Figure 7 shows a composite of downlink throughput tests made at the six new test locations in five wireless modes: 2.4 GHz w/ 11g radio; 2.4 GHz, 20 MHz channel (Up to 130 Mbps setting); 2.4 GHz, 40 MHz channel (Up to 270 Mbps setting); 5 GHz, 20 MHz channel; and 5 GHz, 40 MHz channel. Each column represents the average throughput from a one minute test.
Note that you can compare the 2.4 and 5 GHz results, since the open-air tests properly reflect the propagation and attenuation differences between the two bands.
Figure 7: WNDR3300 wireless performance summary - downlink
Only the 11g radio (the default for 2.4 GHz) reached all six test locations running downlink. But the larger issue is that the draft 11n radio does not provide much of a throughput boost in either 2.4 or 5 GHz in 40 MHz mode. The reason is shown in Figure 8 .
Basically, high throughput variation holds down the average throughput when running in channel-bonded mode. Figure 8 shows the draft 11n radio set to 5GHz, "Up to 270 Mbps" mode running downlink. If you look at the Location C results (loc_c plot) you see a maximum throughput of 51.724 Mbps, but an average of 27.697 Mbps—about half.

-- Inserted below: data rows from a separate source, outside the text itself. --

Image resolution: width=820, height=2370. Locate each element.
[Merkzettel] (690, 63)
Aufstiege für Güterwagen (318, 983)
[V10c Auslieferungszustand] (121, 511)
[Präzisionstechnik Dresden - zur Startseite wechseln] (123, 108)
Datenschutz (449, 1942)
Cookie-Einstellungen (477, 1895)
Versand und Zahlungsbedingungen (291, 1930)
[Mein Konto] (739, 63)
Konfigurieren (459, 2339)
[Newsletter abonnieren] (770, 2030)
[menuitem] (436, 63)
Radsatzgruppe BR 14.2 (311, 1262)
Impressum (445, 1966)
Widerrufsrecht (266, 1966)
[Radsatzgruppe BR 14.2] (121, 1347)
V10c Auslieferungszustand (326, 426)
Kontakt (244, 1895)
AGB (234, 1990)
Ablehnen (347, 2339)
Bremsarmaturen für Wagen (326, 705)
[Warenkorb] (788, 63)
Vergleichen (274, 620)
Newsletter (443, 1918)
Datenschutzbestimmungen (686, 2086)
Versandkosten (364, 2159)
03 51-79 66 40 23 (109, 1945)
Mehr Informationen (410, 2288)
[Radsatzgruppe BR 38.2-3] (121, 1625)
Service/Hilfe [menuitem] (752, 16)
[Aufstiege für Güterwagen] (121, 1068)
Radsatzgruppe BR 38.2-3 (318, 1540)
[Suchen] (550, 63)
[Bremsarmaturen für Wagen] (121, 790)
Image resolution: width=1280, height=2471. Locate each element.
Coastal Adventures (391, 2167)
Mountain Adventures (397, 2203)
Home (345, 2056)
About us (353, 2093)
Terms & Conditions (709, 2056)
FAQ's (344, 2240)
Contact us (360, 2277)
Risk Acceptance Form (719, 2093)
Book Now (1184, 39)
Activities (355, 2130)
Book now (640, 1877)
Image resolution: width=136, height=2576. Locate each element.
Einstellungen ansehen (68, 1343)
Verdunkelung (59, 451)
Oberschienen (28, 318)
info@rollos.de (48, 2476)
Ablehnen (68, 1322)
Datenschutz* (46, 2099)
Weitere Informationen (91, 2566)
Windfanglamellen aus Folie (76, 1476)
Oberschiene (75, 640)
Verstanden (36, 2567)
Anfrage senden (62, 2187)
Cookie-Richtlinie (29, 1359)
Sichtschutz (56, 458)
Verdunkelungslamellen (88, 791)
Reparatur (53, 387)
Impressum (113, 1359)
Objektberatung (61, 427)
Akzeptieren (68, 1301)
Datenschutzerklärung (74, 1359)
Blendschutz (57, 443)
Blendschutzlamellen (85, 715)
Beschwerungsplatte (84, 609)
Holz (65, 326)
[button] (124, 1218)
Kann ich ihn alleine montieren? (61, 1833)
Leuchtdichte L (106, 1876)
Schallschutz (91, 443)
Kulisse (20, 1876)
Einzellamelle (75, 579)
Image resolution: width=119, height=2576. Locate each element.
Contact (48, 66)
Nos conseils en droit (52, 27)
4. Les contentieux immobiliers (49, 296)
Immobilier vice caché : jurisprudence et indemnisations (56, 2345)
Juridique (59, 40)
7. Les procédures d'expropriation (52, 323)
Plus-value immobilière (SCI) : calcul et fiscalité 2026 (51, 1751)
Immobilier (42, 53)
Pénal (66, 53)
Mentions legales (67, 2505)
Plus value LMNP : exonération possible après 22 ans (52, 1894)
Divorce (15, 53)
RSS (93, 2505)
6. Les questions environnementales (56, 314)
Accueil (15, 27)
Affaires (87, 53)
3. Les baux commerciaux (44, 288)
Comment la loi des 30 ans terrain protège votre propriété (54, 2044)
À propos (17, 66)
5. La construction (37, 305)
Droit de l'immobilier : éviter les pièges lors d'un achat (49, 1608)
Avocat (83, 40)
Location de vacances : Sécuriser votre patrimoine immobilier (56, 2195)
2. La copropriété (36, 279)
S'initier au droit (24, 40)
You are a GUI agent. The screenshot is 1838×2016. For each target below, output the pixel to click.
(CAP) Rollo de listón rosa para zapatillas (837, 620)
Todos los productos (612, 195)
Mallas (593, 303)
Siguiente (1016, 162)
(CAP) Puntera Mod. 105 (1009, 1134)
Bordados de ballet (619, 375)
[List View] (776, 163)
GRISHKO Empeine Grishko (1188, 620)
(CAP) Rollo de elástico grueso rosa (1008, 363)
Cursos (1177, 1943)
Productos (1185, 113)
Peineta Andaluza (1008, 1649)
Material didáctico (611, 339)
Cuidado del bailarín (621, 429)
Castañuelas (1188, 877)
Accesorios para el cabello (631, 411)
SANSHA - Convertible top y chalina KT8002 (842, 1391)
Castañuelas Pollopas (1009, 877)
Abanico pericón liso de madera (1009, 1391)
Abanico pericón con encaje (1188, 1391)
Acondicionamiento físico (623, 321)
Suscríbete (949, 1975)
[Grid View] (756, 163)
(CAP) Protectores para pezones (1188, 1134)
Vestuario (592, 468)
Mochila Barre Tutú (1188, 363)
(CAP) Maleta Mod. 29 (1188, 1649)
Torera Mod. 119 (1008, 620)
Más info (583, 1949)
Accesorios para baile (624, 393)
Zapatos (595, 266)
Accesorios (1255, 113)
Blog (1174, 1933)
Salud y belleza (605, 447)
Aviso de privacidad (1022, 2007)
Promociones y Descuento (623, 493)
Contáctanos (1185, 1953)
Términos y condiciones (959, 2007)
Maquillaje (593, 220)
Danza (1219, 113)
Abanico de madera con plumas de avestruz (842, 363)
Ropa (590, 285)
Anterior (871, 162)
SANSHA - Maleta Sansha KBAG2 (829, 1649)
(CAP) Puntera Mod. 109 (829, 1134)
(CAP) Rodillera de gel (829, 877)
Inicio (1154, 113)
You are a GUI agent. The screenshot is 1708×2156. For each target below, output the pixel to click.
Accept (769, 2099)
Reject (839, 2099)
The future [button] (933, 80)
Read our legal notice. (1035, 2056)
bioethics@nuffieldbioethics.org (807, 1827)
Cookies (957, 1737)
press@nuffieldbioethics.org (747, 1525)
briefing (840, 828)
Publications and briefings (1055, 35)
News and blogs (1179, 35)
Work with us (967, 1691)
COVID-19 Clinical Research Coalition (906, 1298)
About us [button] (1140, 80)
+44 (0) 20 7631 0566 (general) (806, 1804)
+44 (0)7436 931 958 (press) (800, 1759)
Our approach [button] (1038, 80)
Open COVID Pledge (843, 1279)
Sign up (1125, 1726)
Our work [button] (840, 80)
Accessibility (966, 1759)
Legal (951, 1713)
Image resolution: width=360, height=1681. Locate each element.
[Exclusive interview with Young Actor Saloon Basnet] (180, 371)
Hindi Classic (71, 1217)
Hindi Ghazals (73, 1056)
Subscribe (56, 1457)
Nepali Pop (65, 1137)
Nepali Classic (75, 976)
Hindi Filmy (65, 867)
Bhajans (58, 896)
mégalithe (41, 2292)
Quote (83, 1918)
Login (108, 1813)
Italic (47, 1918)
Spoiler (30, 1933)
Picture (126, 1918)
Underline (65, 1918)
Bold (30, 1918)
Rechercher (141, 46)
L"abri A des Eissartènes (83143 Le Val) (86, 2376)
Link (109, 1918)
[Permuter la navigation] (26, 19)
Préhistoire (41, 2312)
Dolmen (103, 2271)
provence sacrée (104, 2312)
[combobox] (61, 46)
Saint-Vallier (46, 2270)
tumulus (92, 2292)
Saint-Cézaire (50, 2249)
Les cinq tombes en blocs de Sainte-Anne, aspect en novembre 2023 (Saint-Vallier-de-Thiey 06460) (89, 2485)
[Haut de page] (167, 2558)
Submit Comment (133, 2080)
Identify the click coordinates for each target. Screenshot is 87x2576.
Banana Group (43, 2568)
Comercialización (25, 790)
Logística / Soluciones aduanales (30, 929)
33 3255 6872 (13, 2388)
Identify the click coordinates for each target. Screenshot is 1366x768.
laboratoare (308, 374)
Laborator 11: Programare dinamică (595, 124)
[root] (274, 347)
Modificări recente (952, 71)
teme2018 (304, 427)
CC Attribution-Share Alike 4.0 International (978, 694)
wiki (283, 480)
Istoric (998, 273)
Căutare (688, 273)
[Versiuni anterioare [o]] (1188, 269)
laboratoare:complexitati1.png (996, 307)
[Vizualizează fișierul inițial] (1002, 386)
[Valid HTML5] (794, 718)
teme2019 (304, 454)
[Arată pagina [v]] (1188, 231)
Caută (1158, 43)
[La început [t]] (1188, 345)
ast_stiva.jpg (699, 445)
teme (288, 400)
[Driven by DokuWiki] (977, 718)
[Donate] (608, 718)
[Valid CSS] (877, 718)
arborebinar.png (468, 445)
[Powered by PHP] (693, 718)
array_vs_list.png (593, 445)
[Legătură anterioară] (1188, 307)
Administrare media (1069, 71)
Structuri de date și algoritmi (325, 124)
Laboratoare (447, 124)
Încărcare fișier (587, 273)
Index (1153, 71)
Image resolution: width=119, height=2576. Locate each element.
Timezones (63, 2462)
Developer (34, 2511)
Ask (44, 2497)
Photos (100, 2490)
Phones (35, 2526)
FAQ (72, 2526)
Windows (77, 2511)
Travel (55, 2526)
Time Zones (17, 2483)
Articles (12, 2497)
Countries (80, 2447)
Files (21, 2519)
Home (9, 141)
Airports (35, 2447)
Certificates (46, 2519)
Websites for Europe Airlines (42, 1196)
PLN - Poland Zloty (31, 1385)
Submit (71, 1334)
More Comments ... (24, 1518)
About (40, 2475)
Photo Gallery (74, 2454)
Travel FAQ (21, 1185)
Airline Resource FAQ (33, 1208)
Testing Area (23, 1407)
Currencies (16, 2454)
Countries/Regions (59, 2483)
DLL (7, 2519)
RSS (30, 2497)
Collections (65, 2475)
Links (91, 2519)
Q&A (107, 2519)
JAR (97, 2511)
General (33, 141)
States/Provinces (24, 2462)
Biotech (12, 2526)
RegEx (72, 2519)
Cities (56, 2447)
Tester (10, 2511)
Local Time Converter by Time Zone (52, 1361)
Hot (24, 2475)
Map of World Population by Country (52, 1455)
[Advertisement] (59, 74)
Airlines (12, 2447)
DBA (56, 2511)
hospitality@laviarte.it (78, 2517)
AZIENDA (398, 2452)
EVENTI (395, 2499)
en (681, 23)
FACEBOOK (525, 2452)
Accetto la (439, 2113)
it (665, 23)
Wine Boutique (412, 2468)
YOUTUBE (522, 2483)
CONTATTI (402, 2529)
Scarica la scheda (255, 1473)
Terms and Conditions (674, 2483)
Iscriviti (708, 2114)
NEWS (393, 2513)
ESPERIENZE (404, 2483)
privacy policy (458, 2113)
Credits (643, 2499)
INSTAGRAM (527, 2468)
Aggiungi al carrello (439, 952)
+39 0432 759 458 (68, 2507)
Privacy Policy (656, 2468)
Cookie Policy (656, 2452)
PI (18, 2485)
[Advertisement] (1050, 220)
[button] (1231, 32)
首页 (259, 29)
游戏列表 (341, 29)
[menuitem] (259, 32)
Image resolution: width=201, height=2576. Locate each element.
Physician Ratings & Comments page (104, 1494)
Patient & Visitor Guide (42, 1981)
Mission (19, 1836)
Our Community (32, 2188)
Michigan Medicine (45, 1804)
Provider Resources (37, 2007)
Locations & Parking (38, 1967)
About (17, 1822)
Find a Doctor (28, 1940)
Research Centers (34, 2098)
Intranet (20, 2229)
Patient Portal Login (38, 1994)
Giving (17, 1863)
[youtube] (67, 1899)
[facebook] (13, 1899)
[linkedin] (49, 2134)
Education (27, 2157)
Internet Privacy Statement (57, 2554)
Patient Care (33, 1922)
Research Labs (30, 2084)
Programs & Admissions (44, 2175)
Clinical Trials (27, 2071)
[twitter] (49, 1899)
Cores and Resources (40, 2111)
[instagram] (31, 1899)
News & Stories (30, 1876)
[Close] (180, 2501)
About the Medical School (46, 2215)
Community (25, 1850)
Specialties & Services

Figure 8:Wireless throughput detail - 2.4 GHz draft 11n 40 MHz channel downlink
Figure 9 pulls together all of the uplink average test results, which show disappointingly low throughput across the board, except for the 11b/g radio. Not only are all values lower than their downlink counterparts, with the exception of Location A, 2.4 GHz, 40 MHz mode. But when the draft 11n radio was put into 5 GHz "Up to 270 Mbps" mode (40 MHz mode in the chart), it failed to even connect in Location D, i.e. it had even shorter range.
Figure 9: WNDR3300 wireless performance summary - uplink
To save space, I'm not going to go through the IxChariot plots for each test. But the slideshow has all the plots along with commentary.
Since the charts don't show it, I have to comment on my experience using the draft 11n radio set to 2.4 GHz. I normally can just move my notebook to each test location and as long as the client is associated, just start the IxChariot test. But when running the tests on the draft 11n radio set to the 2.4 GHz band, I had to struggle to run the tests.
For just about every test other than at Location A, I had to futz with the connection in order to successfully start the IxChariot tests. It usually took some combination of running a ping back to the router and/or a Windows connection "Repair". Since I had a lot of tests to run, you can imagine that this got real annoying, real fast.
Note that I did not have this trouble with the radio switched to the 5 GHz band, or the 11g radio at all. My conclusion is that while the new firmware has helped draft 11n 2.4 GHz performance, there still ain't something right with the radio in that mode.